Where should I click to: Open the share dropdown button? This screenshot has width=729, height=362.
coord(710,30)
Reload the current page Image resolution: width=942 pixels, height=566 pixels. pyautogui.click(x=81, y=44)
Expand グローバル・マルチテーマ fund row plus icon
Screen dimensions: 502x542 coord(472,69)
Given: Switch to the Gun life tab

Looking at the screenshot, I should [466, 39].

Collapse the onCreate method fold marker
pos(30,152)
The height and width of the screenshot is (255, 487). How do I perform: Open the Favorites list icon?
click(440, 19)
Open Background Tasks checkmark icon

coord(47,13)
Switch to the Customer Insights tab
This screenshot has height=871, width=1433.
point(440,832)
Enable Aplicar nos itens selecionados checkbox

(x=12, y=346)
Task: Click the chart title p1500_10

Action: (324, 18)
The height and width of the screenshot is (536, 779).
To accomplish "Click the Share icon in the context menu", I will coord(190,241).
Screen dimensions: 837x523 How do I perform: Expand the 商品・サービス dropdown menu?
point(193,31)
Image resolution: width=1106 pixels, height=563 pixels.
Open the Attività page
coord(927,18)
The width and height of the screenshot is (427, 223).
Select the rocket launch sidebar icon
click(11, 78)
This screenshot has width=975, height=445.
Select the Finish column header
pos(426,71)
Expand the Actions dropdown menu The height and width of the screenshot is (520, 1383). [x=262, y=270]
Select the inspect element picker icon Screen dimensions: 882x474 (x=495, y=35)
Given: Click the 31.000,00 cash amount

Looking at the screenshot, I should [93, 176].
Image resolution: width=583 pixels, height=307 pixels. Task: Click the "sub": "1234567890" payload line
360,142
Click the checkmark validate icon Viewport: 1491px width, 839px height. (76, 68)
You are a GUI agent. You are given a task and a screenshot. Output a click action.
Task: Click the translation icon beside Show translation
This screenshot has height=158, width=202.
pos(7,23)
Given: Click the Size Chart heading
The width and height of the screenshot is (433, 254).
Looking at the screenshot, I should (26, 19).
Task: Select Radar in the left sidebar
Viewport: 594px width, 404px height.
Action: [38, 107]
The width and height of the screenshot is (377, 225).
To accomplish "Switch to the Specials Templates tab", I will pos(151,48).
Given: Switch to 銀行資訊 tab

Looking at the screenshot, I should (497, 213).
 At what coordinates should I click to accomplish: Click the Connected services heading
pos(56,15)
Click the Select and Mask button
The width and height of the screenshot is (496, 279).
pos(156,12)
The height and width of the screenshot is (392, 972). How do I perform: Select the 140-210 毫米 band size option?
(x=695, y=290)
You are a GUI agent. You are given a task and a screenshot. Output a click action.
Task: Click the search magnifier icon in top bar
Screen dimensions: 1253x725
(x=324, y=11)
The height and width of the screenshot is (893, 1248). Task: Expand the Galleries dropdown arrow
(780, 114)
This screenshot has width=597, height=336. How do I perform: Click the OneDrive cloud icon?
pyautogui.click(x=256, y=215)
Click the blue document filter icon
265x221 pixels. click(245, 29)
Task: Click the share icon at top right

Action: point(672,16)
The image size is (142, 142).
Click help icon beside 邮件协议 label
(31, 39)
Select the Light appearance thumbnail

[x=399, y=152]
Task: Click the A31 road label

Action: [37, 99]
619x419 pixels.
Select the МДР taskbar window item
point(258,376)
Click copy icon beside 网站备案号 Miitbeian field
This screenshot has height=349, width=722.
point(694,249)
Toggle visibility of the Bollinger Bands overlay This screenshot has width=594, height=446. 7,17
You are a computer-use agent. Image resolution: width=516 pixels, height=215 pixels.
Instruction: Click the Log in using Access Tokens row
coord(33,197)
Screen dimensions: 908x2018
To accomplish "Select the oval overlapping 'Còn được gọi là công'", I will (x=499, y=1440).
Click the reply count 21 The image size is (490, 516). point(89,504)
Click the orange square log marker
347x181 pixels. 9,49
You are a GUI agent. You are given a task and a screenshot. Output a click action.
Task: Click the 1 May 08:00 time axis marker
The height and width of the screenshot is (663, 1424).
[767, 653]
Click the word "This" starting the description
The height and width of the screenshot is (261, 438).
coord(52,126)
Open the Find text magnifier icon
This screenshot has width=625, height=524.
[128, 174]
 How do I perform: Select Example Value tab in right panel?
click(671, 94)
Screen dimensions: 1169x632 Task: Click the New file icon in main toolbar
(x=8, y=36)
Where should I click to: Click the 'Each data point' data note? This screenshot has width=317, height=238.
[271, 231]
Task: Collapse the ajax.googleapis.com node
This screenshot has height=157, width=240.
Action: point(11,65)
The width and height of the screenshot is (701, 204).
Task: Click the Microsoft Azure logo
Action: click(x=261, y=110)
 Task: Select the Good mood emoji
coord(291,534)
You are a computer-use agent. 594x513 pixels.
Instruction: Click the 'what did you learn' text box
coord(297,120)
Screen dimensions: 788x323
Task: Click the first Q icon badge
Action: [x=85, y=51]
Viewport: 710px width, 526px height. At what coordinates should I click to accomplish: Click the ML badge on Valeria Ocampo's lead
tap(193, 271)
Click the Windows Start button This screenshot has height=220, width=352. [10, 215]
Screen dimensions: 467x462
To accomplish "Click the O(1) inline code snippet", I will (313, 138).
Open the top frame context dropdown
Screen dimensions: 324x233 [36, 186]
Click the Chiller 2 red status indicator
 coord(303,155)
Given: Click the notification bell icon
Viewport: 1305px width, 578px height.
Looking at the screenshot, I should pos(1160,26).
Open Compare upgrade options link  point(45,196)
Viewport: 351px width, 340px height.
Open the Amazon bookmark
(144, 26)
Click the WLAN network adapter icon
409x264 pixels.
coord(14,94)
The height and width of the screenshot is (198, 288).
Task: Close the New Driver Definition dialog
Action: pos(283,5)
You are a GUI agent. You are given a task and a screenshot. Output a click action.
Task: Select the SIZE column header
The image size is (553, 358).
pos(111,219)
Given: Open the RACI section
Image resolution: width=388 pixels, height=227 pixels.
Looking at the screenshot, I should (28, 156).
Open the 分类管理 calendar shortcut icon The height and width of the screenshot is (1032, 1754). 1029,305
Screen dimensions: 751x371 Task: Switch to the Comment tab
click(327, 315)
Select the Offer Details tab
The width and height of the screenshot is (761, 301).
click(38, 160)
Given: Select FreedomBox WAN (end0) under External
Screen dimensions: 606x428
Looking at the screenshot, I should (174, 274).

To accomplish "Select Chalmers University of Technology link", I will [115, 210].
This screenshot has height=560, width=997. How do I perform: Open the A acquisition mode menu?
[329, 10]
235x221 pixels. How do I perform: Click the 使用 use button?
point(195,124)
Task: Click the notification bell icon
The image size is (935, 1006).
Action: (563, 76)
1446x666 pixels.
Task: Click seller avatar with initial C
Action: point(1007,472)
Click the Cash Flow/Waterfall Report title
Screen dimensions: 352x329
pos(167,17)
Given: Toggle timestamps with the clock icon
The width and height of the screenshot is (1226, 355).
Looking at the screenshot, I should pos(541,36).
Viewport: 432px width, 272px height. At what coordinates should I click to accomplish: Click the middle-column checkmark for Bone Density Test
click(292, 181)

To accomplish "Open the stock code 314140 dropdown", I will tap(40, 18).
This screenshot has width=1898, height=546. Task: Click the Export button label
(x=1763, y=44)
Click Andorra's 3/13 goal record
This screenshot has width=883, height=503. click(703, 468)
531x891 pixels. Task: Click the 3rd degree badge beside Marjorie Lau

Exercise:
Give again, word for word, every line of the listing above from the one with "Select the inspect" to the one with "Click the checkmark", both inclusive, and nothing beyond them.

Answer to this task:
Select the inspect element picker icon Screen dimensions: 882x474 (x=495, y=35)
Given: Click the 31.000,00 cash amount

Looking at the screenshot, I should [93, 176].
Image resolution: width=583 pixels, height=307 pixels. Task: Click the "sub": "1234567890" payload line
360,142
Click the checkmark validate icon Viewport: 1491px width, 839px height. (76, 68)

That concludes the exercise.